Once the balance of compressive and tensile stresses in the glass insulator glass parts is disrupted, the stress will quickly produce cracks, resulting in the shattering of the glass parts, that is, self-detonation.
1.2 Self-detonation causes and characteristics
The causes of glass insulators can be divided into two categories: the quality of the product itself and the external operating environment. Actual cases often exist for both reasons.
① Product quality reasons
The main reason is that the glass insulator contains impurity particles inside the glass parts, the most common is NIS particles, NIS in the glass fusion, annealing process phase change state is incomplete, in the insulator into operation that slow phase change, expansion, resulting in cracks inside the glass. When the diameter of the particle impurities is less than a certain value, it may not be able to be removed by cold and thermal shock, resulting in the high rate of self-exploding insulators in operation 500kV transmission line toughened glass insulators concentrated self-exploding phenomenon analysis. Impurity particles located in the internal tension layer of the glass parts, the probability of self-explosion is higher, because the glass itself is a brittle material, pressure-resistant but not tensile, so most of the broken glass is triggered by tensile stress.
an internal impurity particle triggered by self-explosion in the first three years of operation is higher, thereafter will gradually decline, which is an important rule to determine the cause of self-explosion.
b insulator string in different locations with the same probability of self-detonation.
② external causes
is mainly fouling and temperature changes. In the accumulation of dirt, moisture, and electric field under the simultaneous action of the three, the insulator surface leakage current is too large, resulting in part of the dry belt, dry belt position when the air breakdown occurs, the resulting arc will erode the glass skirt, when the depth of erosion will cause self-explosion. If the insulator suffers a lightning strike during the above process, the probability of self-detonation of the glass insulator, which has been eroded by the arc, will increase significantly. Excessive accumulation of dirt is one of the keys, which may be the too high salt density of accumulated dirt or too many metal powder particles in the dirt.

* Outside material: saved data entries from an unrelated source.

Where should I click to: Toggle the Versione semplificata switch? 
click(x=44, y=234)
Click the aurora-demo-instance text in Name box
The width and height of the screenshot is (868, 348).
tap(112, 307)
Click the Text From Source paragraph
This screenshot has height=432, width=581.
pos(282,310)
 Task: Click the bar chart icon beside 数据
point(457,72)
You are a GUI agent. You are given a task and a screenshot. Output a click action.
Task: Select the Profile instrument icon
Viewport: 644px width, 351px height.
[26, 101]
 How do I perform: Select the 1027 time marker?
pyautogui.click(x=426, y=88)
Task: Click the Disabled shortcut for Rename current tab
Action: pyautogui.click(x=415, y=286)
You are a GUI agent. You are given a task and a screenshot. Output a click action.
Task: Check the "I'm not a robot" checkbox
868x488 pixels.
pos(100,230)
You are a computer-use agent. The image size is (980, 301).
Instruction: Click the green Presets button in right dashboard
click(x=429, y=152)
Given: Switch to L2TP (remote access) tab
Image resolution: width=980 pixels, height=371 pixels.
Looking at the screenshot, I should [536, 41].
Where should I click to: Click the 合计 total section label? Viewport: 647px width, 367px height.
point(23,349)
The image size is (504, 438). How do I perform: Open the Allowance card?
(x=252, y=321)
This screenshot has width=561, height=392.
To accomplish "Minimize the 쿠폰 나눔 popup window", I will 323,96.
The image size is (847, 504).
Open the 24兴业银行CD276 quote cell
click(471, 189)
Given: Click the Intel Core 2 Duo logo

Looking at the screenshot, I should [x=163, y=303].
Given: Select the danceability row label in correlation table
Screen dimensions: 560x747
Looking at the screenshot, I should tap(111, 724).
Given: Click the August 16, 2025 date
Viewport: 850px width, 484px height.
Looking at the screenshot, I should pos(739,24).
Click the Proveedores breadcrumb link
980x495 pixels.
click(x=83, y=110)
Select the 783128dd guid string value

a maybe put into operation a few years before the self-explosion is not obvious, operating a few years after a certain time concentrated occurrence (significant changes in the local source of fouling caused by excessive accumulation of fouling).
b insulator string high-voltage end, low-voltage end of the probability of self-detonation is greater than the middle (high-voltage end, low-voltage end of the electric field is stronger, excessive accumulation of fouling when the insulator steel foot position first occurs local creepage).
c the same tower did not self-destruct insulator steel foot there is damage (excessive accumulation of pollution triggered by local arcing caused by the steel foot near the glass damage), the umbrella surface of the internal existence of small cracks.
1.3 residual hammer analysis
Toughened glass insulators after self-detonation of the umbrella plate glass broken scattered to form a residual hammer, residual hammer on the glass form can provide help in the analysis of the cause of self-detonation. Residual hammer glass morphology types.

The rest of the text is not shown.